Only a number is expected: how many lines in the data below contain the word "click".

**Entries shown**

+-------+

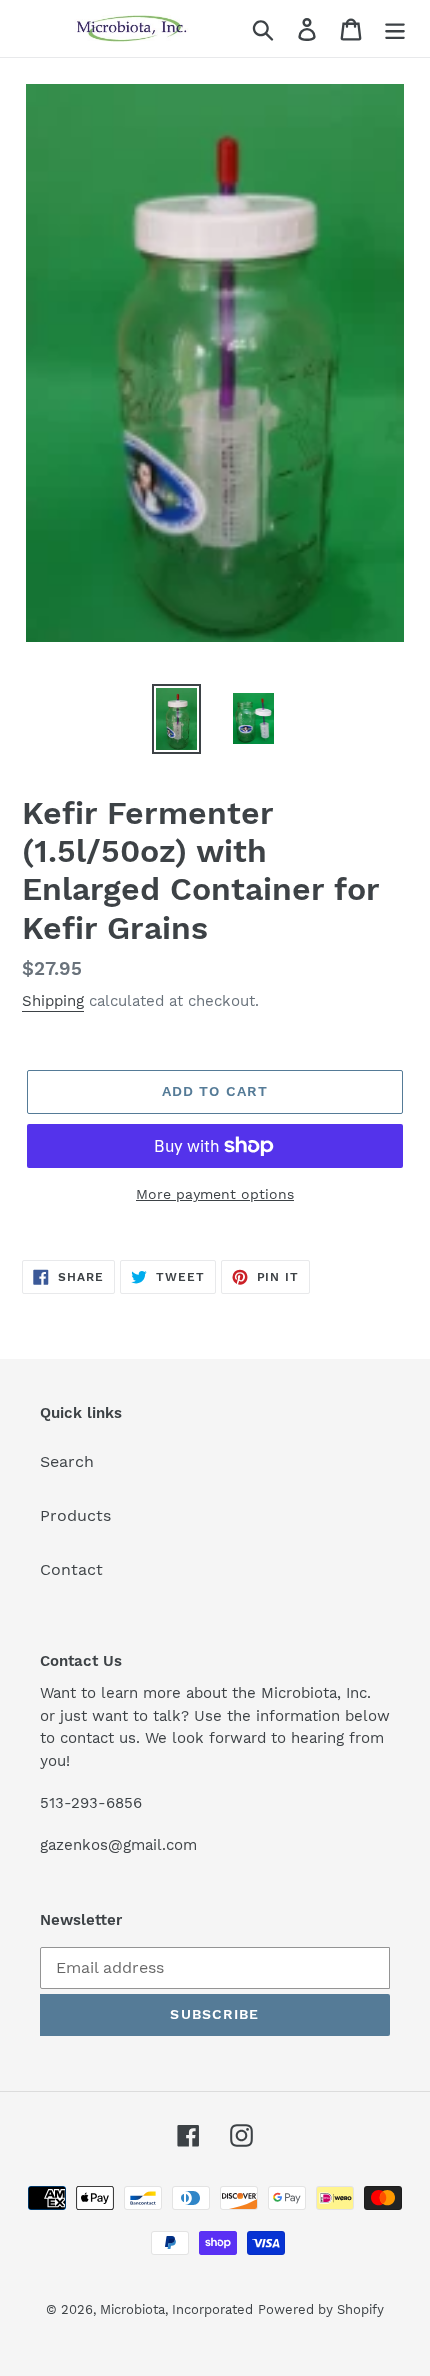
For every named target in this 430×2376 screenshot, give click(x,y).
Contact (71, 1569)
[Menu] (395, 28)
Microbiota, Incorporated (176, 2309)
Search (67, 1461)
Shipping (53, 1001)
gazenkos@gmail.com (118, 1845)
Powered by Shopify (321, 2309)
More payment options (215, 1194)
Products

+-------+

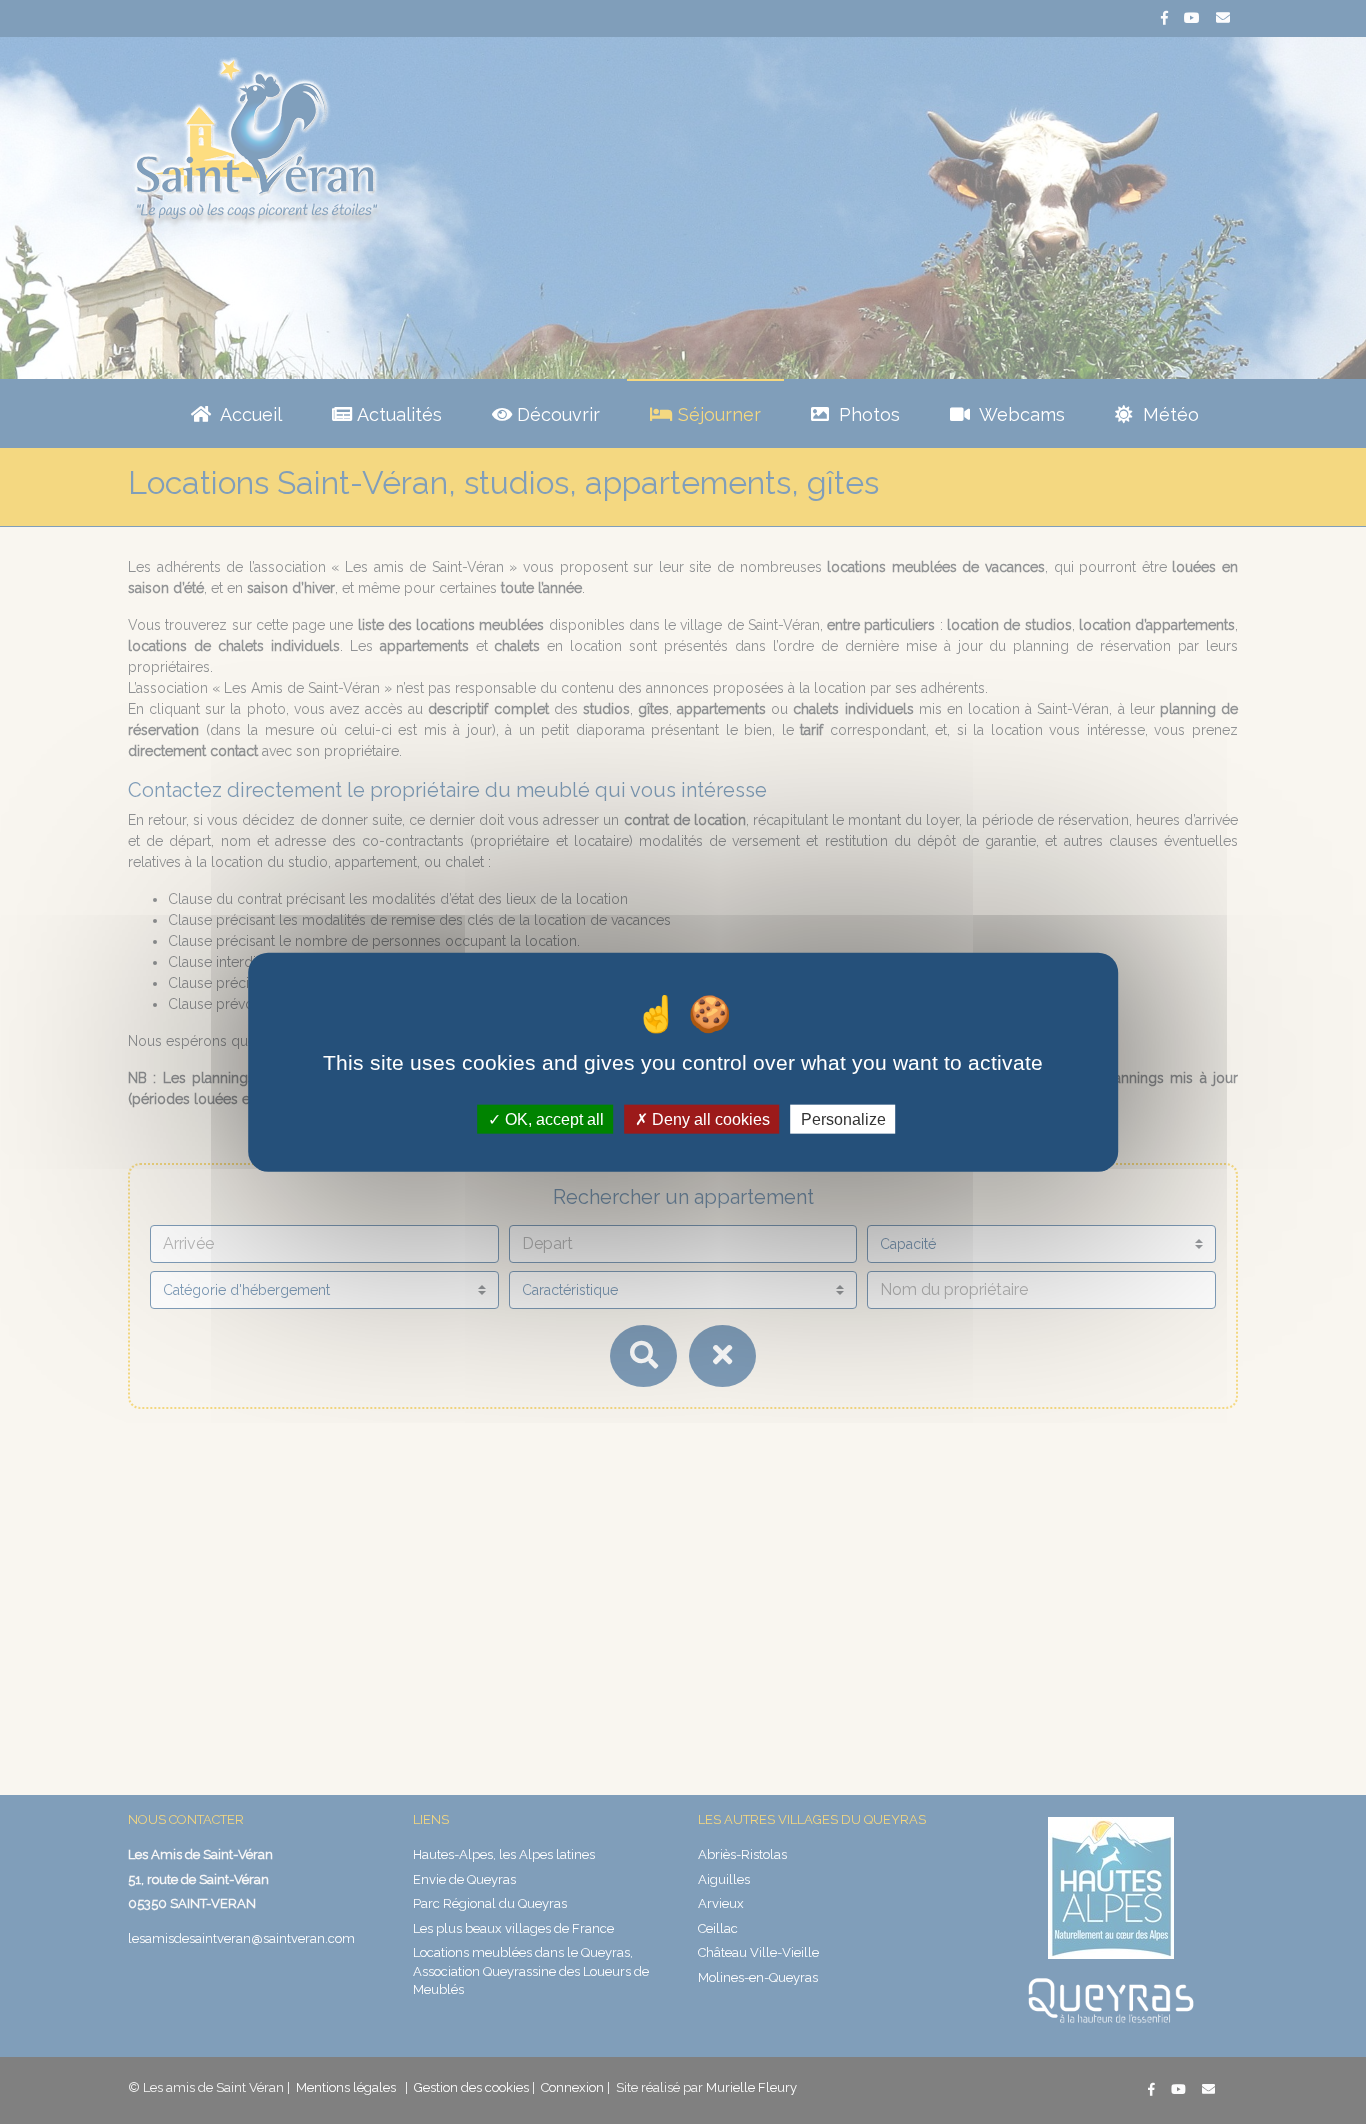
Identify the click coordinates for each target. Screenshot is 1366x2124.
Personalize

+-------+

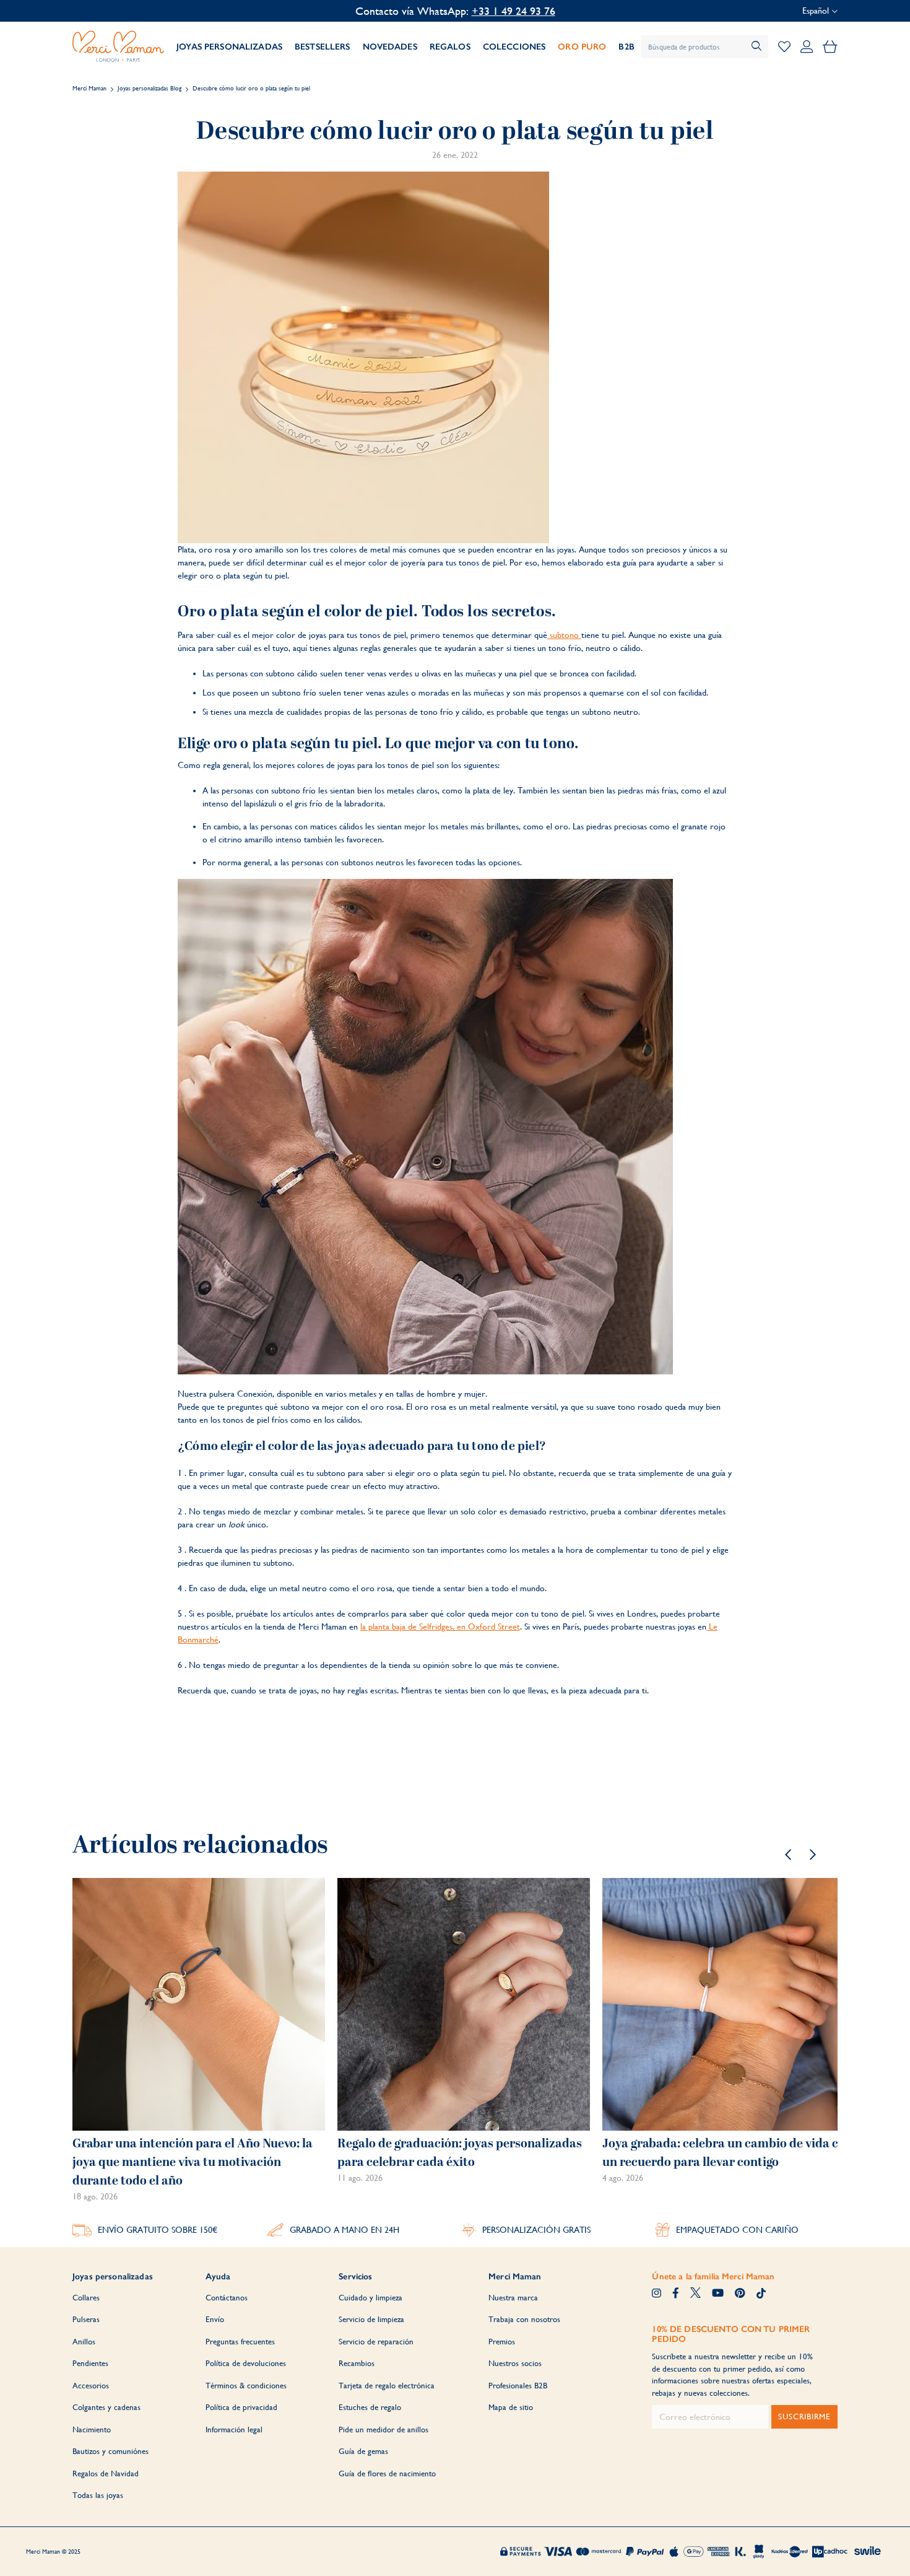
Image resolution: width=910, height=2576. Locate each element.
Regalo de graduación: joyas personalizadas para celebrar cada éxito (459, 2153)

+-------+

**Written solution**
2